Kadınlar taşıdıkları ruh letafeti ile hasta ve yaralılara bakmada ve onları tedavi etmede etkili bir rol üstlenirler. Bu nedenle dünyanın her yerinde bu görev genellikle kadınların yükümlülüğüne bırakılmıştır. Savaşın kanlı sahnelerinde tüm savaşçılar tehlikeyle yüz yüzedir ve her an yaralı ve hasar görmüşlerin sayısı artmaktadır. Böyle bir durumda eğer bu insanlara bakmak erkeklerin yükümlülüğüne bırakılırsa siperlerde düşmanın önünü alabilecek ve onu geri püskürtebilecek birçok güç meşgul olacak ve yaralıların tedavisi ile uğraşacaktır. Artı, erkekler kadınların iyi bir şekilde üstesinden geldiği gibi bu işi başaramamaktadırlar. Bu nedenle bu alanda kadınların rolü çok kritik ve hayatidir.

5. Ekonomik Cihat:

Cephede düşman karşısında direnen her askerin ekonomik ihtiyaçları ve yiyecek, ilaç, elbise, mühimmat ve nakliye araçları gibi birçok desteğe ihtiyacı vardır. Toplumun tüm bireyleri ve kadınlar kendi savaşçılarının ihtiyaçlarını temin etmekle yükümlüdürler. Müslüman kadınlar kutsal savunmada savaş cephelerine ekonomik yardım yapmada üstün bir katılım göstermiş ve hatta bir ömür zahmet ve biriktirmenin neticesi olan ziynet aletleri gibi tüm varlıklarını cömertçe bu yolda feda etmişlerdir. Gerçekte kutsal savunma döneminde bizler kadınların fedakârlıklarının zirvesine tanıklık ettik. İmam Humeyni (r.a) defalarca buna işaret etmiş ve şöyle buyurmuştur: “Biz her gün ömürlerinin hâsılı olan bir miktar altını getirip Allah ve savaş yolunda infak eden kadınlara tanıklık etmekteyiz…”[3]

6. Özveri ve Fedakârlık:

Kadınlar evlat, kardeş, eş ve babadan ibaret en değerli bireylerinden geçerek ve onları savunma alanında bulunmaya teşvik edip yönlendirerek ve onları kaybetme musibetiyle karşılaşınca sabır göstererek düşmanlar karşısında savunma hedeflerinin gerçekleşmesi yönünde başka önemli bir rolü yerine getirmişlerdir. İranlı kadınlar kutsal savunma yıllarında evlatları, eşleri, kardeşleri ve babalarını kutsal savunmaya katılmaya teşvik etmeye ek olarak (bu teşvikler erkeklerin cephelerde daha fazla yer almasında çok etkili olmuştur), kendi akraba ve değerli bireylerinin yaralanması ve şahadetini öğrendikten sonra eşine az rastlanmış bir sabır ve tahammül göstermekteydiler. Bu da savaşı yiğitçe sürdürmede savaşçıların psikolojisini desteklemede büyük bir yardımda bulunmaktaydı. Kadınların güçlü psikolojilerinin örneklerini İmam Humeyni’nin (r.a) sözlerinde açıkça gözlemlenebilir: “Gençleri cephede şehit olmasına karşın anneler tam bir sevinç ve iftiharla gençlerinin İslam yolunda şehit olmasıyla övünmekte ve yine başka gençlerimiz de var ve onları da İslam’a takdim edeceğiz diye öneride bulunmaktadırlar.”[4]

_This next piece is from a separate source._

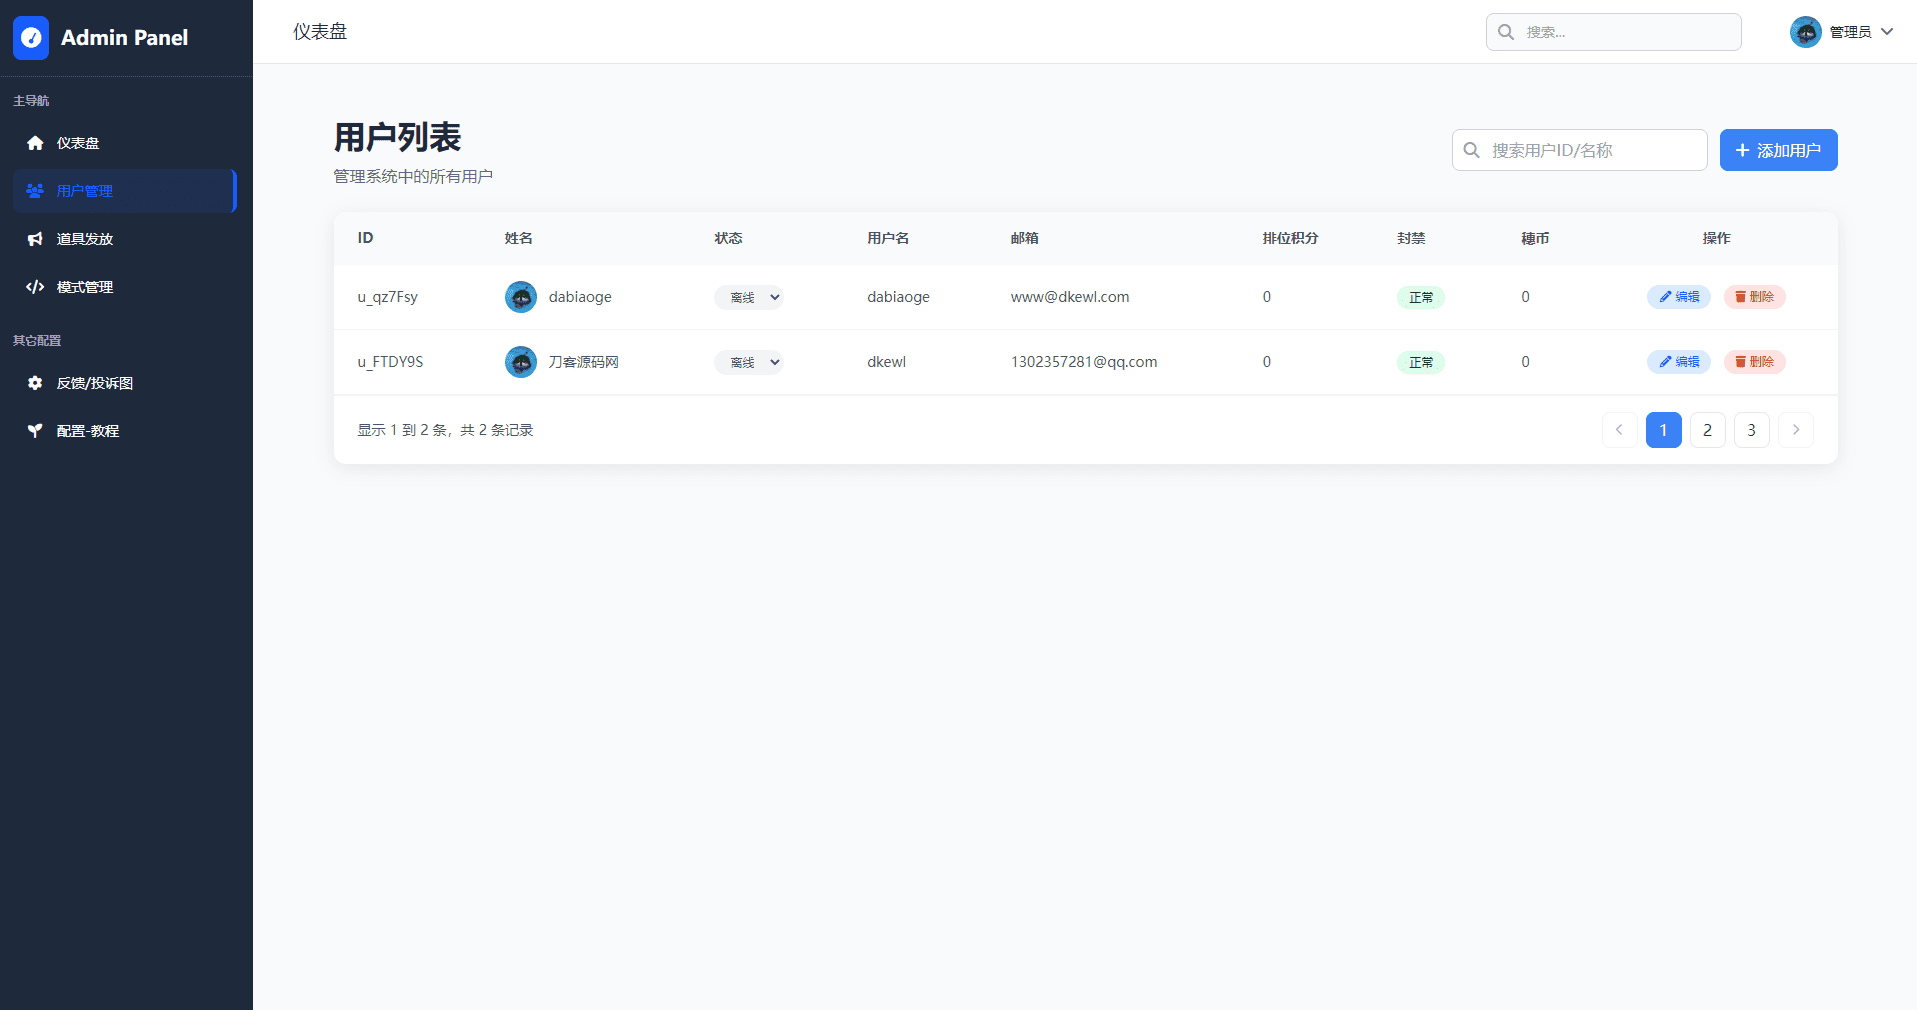This screenshot has width=1917, height=1010.
Task: Click the next page arrow
Action: tap(1795, 430)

7. İstihbarat ve Teftiş Faaliyetlerinde İşbirliği:

İslam’ın namahrem kadınlara dokunmada bir takım sınırlılıklar getirmesi ve bu sınırlılıklar kadınlar tarafından bilgi, istihbarat, silah ve mühimmat getirilip götürülmesinde düşman tarafından kötü bir şekilde kullanılabileceği nedeniyle, düşmanın bu taktiğinin etkisiz hale getirilmesinde kadınların varlığı ve rolü çok özeldir. Eğer savunma alanlarında bu sahada kadınlar varlık göstermezse hiçbir erkek bu önemli işi yerine getiremez. Bu yüzden kutsal savunma yıllarında kendine özgü özellikler taşıyan ve karşı devrimcilerin düşman ile işbirliği yaptığı batı cephesinde istihbarat eksenli zekâ ve denetlemek kaçınılmazdı. Bacı ve kadınların Kürdistan’daki propaganda ve istihbarat eksenli faaliyetlerinden birçok örnek elde mevcuttur.

Ama bugün askeri boyuta ek olarak düşmanın saldırıları inançsal, askeri, ekonomik, kültürel, siyasal ve ahlaki boyutlarda da gerçekleşebilir. Bu nedenden ötürü savunma tüm alanlarda gerçekleşmelidir. Bu esas uyarınca bugün savunmanın kapsamı askeri savunmayı aşmış ve çok büyümüştür. Bu sebeple savunma hedeflerinin gerçekleşmesinde kadın ve kızlar üstün kapasite ve kabiliyetlere sahiptirler.  Anne, eş, öğretmen ve üniversite hocası sıfatıyla kadın ve kızlarımızın düşünsel, kültürel, inançsal ve bilimsel temelleri takviye etmedeki konumu hatırlatmaya ve açıklamaya gerek duymayacak kadar açıktır. Aynı şekilde bilim ve teknolojinin gelişmesiyle, değişik ekonomik alanlarda kendilerinin müdür, uzman ve bilirkişi sıfatıyla ekonomik savunma gücünü yükseltmedeki rolü büyük bir öneme haizdir. Bugün askeri alanda bile kadınlar üstün bir konuma gelmişlerdir; zira askeri saldırıda savaş meydanında birebir ve yüz yüze savaşma yöntemi aşılmış ve savaş elektronik savaşlar tarzına bürünmüştür (yani uzaktan savaş araçlarını yönlendirme haline dönüşmüştür). Bunun değişik alanlarında kadınlar düşman ile direkt olarak karşılaşmaksızın düşmanın saldırılarının önünü alabilirler. Bu hususlara binaen savunma hedeflerinin gerçekleşmesinde kadınların rolü kuşkusuz erkeklerinkinden az değildir.  

 


[1] Enfal Suresi, 60. ayet.

[2] Sahife-i Nur, c: 14, s: 230.

[3] Sahife-i Nur, c: 16, s: 176; c: 17, s: 64.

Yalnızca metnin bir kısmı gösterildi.